孟庭舟這時便站了出來,開口道:“經此一茬,相信大家應該相信孩子們落水,不一定是我們家十七所為了吧?”
都說眼見為實;
眼下大家都親眼所見了,自然是由不得他們不信的。
於是大家麵上都帶著些愧色,一個個的正想找個什麽借口下台,陳秋菊卻狡辯道: “不一定是,但也不一定不是啊,我們家庭耀可是親口說的,就是她幹的!”
孟庭舟眸色暗沉:“是麽,庭耀?”
冰冷的氣壓朝著孟庭耀壓了過去,嚇得他一動也不敢動,把頭低低的縮著,像隻鵪鶉似得也不敢再說話。
這個二哥,真的是所有哥哥裏頭是最嚇人的了。
而就在這時,那群之前被嚇得不肯說話的小石頭,也不知道是怎麽回事,突然開口道:“爹,就是風把我們吹進河裏的,也是十七姐姐救了我們。

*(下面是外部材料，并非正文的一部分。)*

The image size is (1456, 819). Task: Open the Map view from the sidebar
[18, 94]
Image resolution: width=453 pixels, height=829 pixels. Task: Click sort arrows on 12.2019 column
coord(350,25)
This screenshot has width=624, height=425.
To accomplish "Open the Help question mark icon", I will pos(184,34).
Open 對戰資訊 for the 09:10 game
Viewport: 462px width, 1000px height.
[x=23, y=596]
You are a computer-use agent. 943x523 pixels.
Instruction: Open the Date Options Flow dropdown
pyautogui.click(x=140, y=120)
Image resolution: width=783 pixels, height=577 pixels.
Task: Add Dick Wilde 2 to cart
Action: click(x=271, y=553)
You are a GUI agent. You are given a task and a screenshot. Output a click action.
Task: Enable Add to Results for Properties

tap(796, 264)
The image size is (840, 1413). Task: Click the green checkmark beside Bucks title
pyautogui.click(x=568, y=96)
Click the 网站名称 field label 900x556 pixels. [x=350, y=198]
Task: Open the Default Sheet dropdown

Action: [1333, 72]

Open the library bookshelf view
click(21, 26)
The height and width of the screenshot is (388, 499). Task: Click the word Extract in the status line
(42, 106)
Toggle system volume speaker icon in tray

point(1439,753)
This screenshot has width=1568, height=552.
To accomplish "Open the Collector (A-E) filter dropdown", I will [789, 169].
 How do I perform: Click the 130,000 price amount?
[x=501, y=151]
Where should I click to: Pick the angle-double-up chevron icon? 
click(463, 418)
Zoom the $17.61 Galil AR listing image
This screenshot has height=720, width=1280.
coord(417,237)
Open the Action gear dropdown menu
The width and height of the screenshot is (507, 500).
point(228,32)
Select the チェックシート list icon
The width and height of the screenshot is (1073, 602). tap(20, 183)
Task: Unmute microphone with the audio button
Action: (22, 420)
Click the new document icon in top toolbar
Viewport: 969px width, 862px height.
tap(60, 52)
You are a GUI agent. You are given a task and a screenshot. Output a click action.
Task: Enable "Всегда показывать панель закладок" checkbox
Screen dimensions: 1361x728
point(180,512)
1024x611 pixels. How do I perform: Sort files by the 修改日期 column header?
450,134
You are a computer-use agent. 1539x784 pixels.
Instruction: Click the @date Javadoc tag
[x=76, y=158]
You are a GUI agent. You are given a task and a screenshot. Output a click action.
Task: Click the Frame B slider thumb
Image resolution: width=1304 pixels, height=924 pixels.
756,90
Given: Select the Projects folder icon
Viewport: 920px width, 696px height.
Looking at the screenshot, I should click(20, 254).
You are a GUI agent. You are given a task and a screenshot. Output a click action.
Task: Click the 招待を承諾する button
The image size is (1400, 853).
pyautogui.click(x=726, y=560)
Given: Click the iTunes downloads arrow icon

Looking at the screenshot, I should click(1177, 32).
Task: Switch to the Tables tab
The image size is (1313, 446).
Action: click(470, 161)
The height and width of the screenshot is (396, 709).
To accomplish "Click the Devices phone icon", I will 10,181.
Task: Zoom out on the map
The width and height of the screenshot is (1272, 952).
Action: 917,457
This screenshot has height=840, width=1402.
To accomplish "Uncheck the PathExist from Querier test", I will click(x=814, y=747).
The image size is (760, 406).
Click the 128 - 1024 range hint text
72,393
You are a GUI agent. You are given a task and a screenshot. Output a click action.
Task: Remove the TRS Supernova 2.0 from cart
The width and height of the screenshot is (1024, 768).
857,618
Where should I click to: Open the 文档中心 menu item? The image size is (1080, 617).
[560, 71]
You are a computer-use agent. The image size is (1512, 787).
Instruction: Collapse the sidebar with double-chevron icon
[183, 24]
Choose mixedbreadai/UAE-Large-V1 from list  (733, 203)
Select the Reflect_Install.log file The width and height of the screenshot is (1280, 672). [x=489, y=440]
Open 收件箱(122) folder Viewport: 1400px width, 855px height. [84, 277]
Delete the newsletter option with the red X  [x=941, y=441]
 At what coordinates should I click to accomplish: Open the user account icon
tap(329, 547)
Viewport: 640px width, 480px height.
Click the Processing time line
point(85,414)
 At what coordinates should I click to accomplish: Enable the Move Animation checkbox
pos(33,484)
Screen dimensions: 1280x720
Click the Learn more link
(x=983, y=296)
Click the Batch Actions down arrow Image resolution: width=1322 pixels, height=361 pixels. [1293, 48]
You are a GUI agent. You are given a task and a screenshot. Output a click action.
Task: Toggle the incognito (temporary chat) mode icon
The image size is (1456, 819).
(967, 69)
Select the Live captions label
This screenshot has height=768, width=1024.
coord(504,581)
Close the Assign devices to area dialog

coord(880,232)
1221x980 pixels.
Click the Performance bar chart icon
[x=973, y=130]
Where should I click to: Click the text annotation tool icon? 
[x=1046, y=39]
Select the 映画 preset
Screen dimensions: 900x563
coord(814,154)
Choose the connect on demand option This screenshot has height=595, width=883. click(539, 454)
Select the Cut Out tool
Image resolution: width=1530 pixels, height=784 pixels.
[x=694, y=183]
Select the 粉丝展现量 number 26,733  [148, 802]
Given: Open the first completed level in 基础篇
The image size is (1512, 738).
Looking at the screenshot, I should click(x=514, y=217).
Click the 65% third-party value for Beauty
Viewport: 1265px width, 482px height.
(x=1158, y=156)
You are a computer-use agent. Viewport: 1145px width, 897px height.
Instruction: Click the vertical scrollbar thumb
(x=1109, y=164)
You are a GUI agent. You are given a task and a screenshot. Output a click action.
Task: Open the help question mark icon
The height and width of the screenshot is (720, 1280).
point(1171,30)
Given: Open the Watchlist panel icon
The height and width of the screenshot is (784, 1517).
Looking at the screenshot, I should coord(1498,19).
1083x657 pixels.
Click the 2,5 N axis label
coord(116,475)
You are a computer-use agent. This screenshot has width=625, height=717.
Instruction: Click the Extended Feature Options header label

”
“對,就是村長家的玲玲姐給了我們一人兩個糖,讓我們撿石塊兒是砸十七姐姐的,她沒有推我們下河,是她把我們撈上來的!”小柱子也突然開口道。
“……”無語的大人們。
這群臭小子,為啥剛才不說,現在鬧得這麽難堪了,才想起來說!
事情仿佛一下子就真相大白了。
大家麵上都挺尷尬的,陳秋菊的麵上也透著心虛。
孟庭舟陰沉著臉,滿意的收回視線,看著陳秋菊問道:“小嬸,按理說這個時辰,庭耀應該在學堂吧,怎麽會在橋頭遊**?”
“……”
孟庭耀傻眼了:二哥,不帶這樣告狀的!
陳秋菊也愣住了,扭頭有些不可置信的看著自家兒子:對呀,每天的這個時辰,兒子都應該在學堂裏上課的呀!
結合自家兒子的前科,陳秋菊很快就想到了什麽,爆喝一聲:“孟庭耀,你特娘的又逃學了!”
妙 的村民,並不富庶。
村裏能上學的孩子,也就隻有孟家的孩子和村長家的。